Tool execution information in response.

Contains details about a tool call made by the agent during message processing.

HealthResponse¶

`HealthResponse` ¶

Bases: BaseModel

Response for health check endpoints.

Provides server and agent status information.

ProblemDetail¶

`ProblemDetail` ¶

Bases: BaseModel

RFC 7807 Problem Details error response.

Standard format for HTTP API error responses.

SUPPORTED_MIME_TYPES¶

`SUPPORTED_MIME_TYPES = {'image/png', 'image/jpeg', 'image/gif', 'image/webp', 'application/pdf', 'application/vnd.openxmlformats-officedocument.wordprocessingml.document', 'application/vnd.openxmlformats-officedocument.spreadsheetml.sheet', 'application/vnd.openxmlformats-officedocument.presentationml.presentation', 'text/plain', 'text/csv', 'text/markdown'}` `module-attribute` ¶

Middleware¶

Cross-cutting concerns for the FastAPI application: structured logging with optional OpenTelemetry tracing, and RFC 7807 error handling.

LoggingMiddleware¶

`LoggingMiddleware(app, debug=False, observability_enabled=False)` ¶

Bases: BaseHTTPMiddleware

Middleware for request/response logging and tracing.

Captures request metadata including timestamp, endpoint, session ID, and latency for each request. When observability is enabled, creates per-request trace spans with HTTP attributes.

Initialize logging middleware.

Parameters:

Name	Type	Description	Default
`app`	`Callable`	The ASGI application.	required
`debug`	`bool`	Enable verbose logging of full request/response content.	`False`
`observability_enabled`	`bool`	Enable OpenTelemetry per-request tracing.	`False`

Source code in src/holodeck/serve/middleware.py

def __init__(
    self, app: Callable, debug: bool = False, observability_enabled: bool = False
) -> None:
    """Initialize logging middleware.

    Args:
        app: The ASGI application.
        debug: Enable verbose logging of full request/response content.
        observability_enabled: Enable OpenTelemetry per-request tracing.
    """
    super().__init__(app)
    self.debug = debug
    self.observability_enabled = observability_enabled

`dispatch(request, call_next)` `async` ¶

Process request, log metadata, and create trace span if enabled.

Parameters:

Name	Type	Description	Default
`request`	`Request`	The incoming HTTP request.	required
`call_next`	`RequestCallNext`	The next middleware/handler in the chain.	required

Returns:

Type	Description
`Response`	The HTTP response.

Source code in src/holodeck/serve/middleware.py

async def dispatch(self, request: Request, call_next: RequestCallNext) -> Response:
    """Process request, log metadata, and create trace span if enabled.

    Args:
        request: The incoming HTTP request.
        call_next: The next middleware/handler in the chain.

    Returns:
        The HTTP response.
    """
    start_time = time.perf_counter()

    # Extract session ID from various sources
    session_id = self._extract_session_id(request)

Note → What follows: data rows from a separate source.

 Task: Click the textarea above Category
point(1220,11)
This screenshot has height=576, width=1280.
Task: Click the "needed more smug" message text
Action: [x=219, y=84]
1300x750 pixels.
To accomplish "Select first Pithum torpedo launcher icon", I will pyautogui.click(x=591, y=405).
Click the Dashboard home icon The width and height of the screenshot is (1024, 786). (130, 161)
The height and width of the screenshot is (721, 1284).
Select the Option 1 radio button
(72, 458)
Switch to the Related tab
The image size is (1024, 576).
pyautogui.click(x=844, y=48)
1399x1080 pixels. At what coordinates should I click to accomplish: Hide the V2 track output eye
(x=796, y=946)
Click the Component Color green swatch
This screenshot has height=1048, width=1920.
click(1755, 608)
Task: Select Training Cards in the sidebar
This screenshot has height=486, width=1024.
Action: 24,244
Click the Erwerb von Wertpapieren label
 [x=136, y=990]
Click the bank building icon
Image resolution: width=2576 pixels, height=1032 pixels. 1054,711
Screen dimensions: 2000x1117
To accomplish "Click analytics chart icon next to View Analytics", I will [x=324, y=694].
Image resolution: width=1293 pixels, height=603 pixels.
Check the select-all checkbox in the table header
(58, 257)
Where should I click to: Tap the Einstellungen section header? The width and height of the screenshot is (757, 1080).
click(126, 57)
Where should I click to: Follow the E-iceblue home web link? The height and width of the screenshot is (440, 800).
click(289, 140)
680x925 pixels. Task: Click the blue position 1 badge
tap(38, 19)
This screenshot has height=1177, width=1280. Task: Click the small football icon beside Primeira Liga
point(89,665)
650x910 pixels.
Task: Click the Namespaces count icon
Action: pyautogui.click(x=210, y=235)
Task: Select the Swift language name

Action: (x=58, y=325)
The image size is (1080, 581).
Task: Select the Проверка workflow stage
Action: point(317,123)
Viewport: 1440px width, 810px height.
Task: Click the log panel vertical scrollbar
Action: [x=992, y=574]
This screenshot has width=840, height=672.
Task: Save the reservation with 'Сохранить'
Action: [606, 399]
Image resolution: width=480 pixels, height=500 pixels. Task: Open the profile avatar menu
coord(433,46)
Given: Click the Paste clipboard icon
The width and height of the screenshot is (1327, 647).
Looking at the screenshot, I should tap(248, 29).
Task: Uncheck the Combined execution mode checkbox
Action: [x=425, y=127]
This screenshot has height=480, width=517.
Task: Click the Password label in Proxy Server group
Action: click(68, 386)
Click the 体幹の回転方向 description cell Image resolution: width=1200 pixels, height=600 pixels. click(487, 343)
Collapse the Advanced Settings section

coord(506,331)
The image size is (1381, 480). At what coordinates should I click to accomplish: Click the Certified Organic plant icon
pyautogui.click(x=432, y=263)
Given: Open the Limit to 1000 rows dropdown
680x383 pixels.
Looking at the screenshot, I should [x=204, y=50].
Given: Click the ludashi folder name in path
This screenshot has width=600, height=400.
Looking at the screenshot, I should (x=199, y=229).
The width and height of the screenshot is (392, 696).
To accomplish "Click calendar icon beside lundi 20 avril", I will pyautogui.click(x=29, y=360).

    # Create span context for per-request tracing
    if self.observability_enabled:
        from opentelemetry import trace

        from holodeck.lib.observability import get_tracer

        tracer = get_tracer(__name__)
        span_context: Any = tracer.start_as_current_span(
            "holodeck.serve.request",
            kind=trace.SpanKind.SERVER,
        )
    else:
        span_context = nullcontext()

    with span_context as span:
        # Set initial span attributes if span exists
        if span:
            span.set_attribute("http.method", request.method)
            span.set_attribute("http.route", request.url.path)
            if session_id:
                span.set_attribute("session.id", session_id)

        # Log request
        logger.info(
            "Request started",
            extra={
                "method": request.method,
                "path": request.url.path,
                "session_id": session_id,
            },
        )

        if self.debug:
            logger.debug(
                "Request details",
                extra={
                    "headers": dict(request.headers),
                    "query_params": dict(request.query_params),
                },
            )

        # Process request
        response = await call_next(request)

        # Set response status on span
        if span:
            span.set_attribute("http.status_code", response.status_code)

        # Calculate latency
        latency_ms = (time.perf_counter() - start_time) * 1000

        # Log response
        logger.info(
            "Request completed",
            extra={
                "method": request.method,
                "path": request.url.path,
                "status_code": response.status_code,
                "latency_ms": round(latency_ms, 2),
                "session_id": session_id,
            },
        )

        return response

ErrorHandlingMiddleware¶

`ErrorHandlingMiddleware(app, debug=False)` ¶

Bases: BaseHTTPMiddleware

Middleware for standardized error handling.

Catches unhandled exceptions and returns RFC 7807 Problem Details formatted error responses.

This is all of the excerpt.